Open Access Open Access  Restricted Access Subscription or Fee Access

Structural Health Monitoring in Near-Space Environment, a High Altitude Balloon Test



The advent of commercial space travel has inspired engineers to rethink design and operation of space transportation systems. Structural health monitoring (SHM) is seen as a promising technology to reduce time to launch and operation costs with simultaneous improvements in the safety of commercial space vehicles. This technology, however, should be validated in realistic environments. In this contribution, exposure of sensors and measurement hardware to the near-space environment was considered and its effect on SHM procedures was investigated. The flight profile of the high-altitude balloon included 1 hour and 36 minutes of accent, 57 minutes of float at 102000 ft and approximately 30 minutes of decent.
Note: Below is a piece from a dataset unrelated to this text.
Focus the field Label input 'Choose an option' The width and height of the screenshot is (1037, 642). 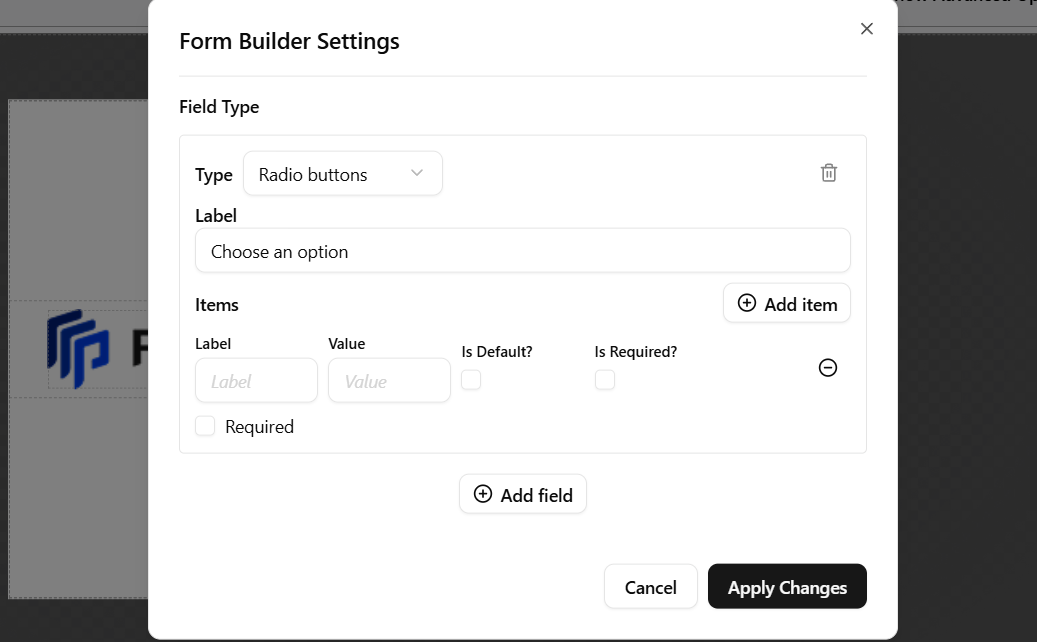pyautogui.click(x=522, y=251)
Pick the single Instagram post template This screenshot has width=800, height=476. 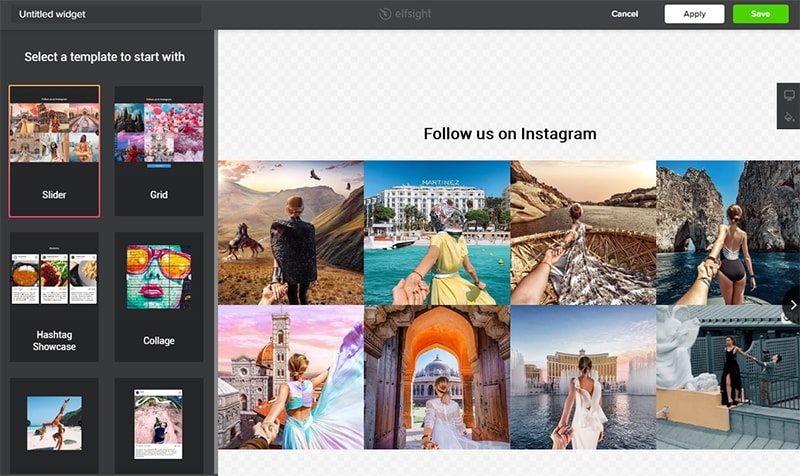coord(159,424)
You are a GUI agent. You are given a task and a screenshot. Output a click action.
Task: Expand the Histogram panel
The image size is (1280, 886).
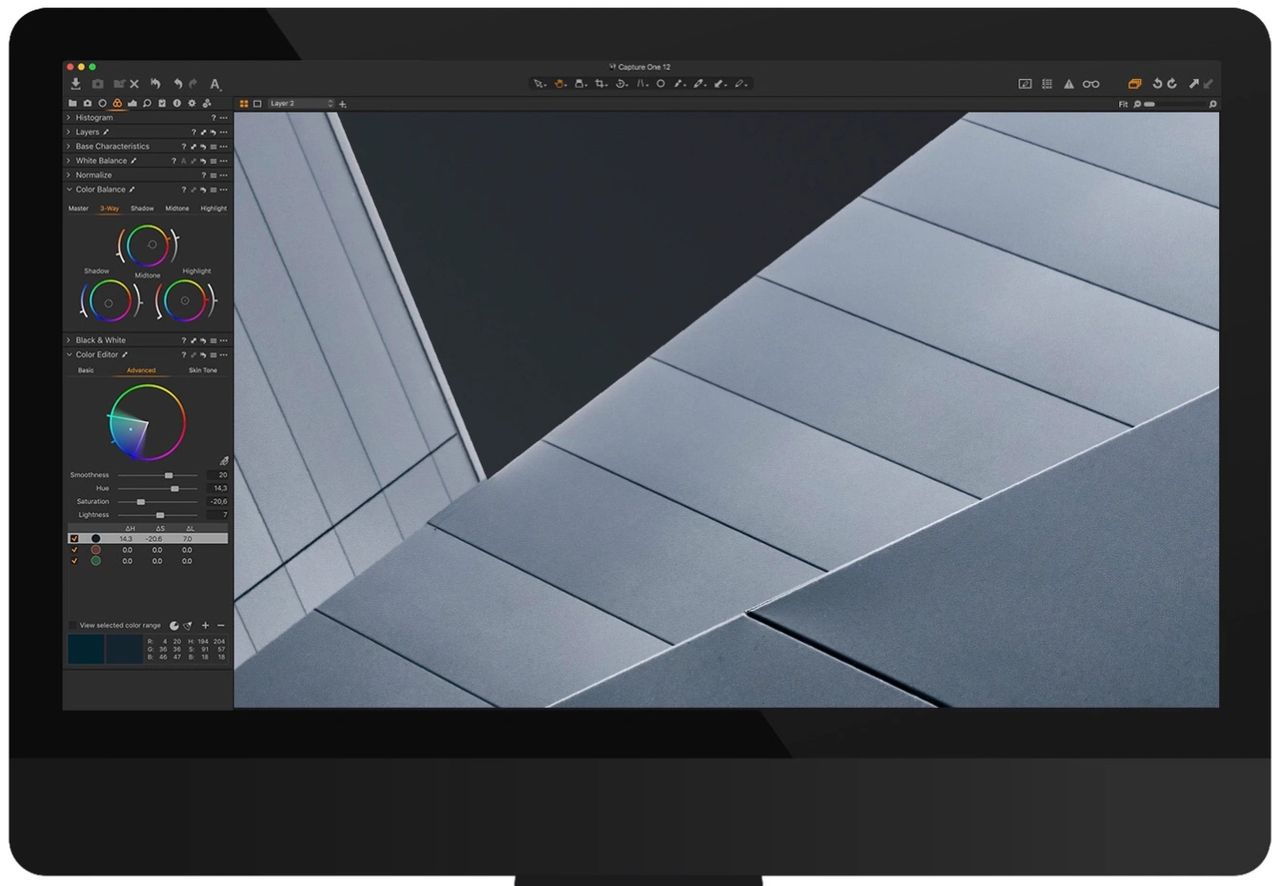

Three SHM technologies were tested: elastic wave propagation, electro-mechanical impedance, and strain/temperature wireless sensing. The elastic wave propagation experiment consisted of structural sound speed calculation, damage detection, and acoustic emission studies enabled by commercially available hardware. The test was successful, showing variation of sound speed at different stages of the flight and potential to detect structural damage in bolted joint connecting elements of the payload. Acoustic emission activity was also measured. In the second experiment, electro-mechanical impedance of active sensors was measured. However, due to launch delay, only on-the-ground data was collected. The third experiment explored wireless sensing in near-space environment using a commercially available hardware configuration for strain and temperature sensing. Sensor data was collected wirelessly during the high-altitude balloon flight. The study suggests potential of active diagnosis for continuous SHM of space vehicles and indicates specifics of using off-the-shelf sensor solutions in the near-space environment.